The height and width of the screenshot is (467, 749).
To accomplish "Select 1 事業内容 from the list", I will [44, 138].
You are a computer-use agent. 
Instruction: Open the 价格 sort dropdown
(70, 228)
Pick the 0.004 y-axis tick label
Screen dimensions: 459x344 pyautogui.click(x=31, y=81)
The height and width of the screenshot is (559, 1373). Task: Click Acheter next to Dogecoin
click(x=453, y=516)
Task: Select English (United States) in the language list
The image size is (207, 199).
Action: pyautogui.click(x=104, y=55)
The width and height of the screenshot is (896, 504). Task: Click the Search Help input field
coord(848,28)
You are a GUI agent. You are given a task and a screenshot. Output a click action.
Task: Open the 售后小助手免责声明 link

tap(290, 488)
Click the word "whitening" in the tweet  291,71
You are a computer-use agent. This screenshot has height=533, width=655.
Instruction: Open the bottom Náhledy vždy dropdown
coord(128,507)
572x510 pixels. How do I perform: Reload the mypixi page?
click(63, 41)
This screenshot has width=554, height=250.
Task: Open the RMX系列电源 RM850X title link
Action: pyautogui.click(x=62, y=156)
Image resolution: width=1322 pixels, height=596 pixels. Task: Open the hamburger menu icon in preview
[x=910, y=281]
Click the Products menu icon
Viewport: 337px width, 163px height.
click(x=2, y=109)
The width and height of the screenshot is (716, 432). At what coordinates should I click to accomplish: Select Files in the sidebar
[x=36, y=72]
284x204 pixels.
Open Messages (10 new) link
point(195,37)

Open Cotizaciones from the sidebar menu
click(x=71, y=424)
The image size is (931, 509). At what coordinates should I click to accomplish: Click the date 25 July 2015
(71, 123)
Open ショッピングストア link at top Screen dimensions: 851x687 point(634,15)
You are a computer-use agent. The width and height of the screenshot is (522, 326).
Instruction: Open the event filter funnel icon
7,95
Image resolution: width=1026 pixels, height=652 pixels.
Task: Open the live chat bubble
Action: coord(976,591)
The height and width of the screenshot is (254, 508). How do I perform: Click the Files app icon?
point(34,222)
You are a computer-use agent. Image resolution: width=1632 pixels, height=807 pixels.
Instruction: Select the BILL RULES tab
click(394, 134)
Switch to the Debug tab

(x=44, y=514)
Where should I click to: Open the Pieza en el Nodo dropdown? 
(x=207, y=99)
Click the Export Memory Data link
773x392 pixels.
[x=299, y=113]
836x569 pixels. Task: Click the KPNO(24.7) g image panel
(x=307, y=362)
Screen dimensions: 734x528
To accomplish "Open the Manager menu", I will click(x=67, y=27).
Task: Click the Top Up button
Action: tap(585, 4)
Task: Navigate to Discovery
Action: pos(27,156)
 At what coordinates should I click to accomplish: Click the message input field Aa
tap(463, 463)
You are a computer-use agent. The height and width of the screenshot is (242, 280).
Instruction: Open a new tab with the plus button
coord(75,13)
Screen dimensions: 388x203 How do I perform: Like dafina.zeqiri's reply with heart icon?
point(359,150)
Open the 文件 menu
────────────────
TASK BRIEF
Precisely the lines between those holding "The image size is (207, 199)." and "Click the word", inclusive, are to be reproduced from the listing above, with nothing added.

ANSWER
The image size is (207, 199).
Action: pyautogui.click(x=104, y=55)
The width and height of the screenshot is (896, 504). Task: Click the Search Help input field
coord(848,28)
You are a GUI agent. You are given a task and a screenshot. Output a click action.
Task: Open the 售后小助手免责声明 link

tap(290, 488)
Click the word "whitening" in the tweet  291,71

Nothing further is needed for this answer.